What is required: List every line in the material below that contains the string "screenshot", copying each line in full. Case counts when matching.

───

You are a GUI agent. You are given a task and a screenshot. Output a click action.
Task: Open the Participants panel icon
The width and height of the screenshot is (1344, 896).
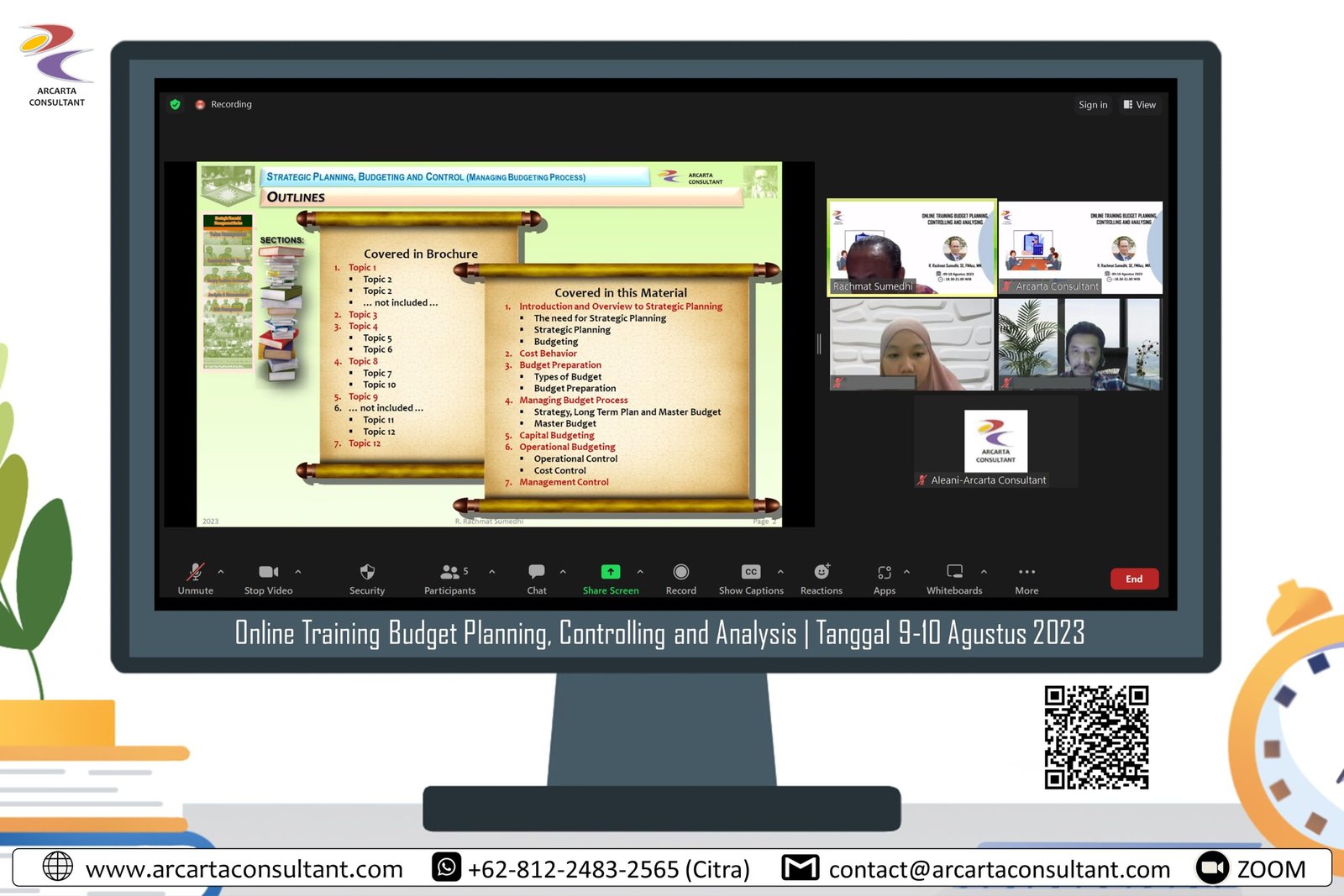point(449,573)
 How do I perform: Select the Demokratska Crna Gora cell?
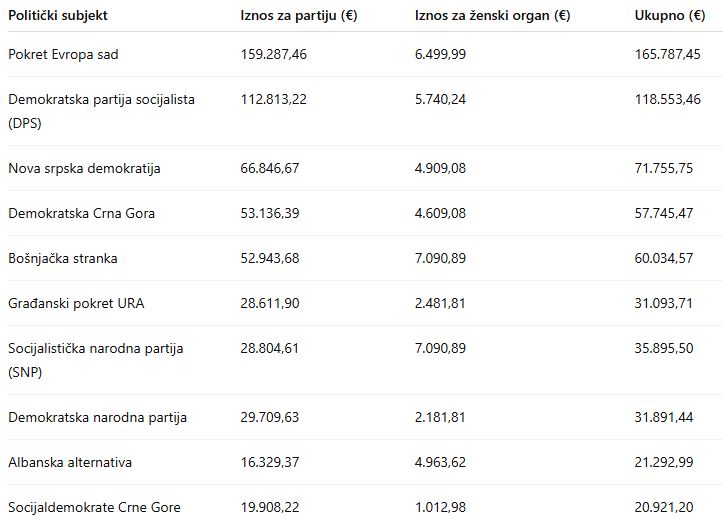point(82,213)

───

Task answer:
You are a GUI agent. You are given a task and a screenshot. Output a click action.
The width and height of the screenshot is (1344, 896).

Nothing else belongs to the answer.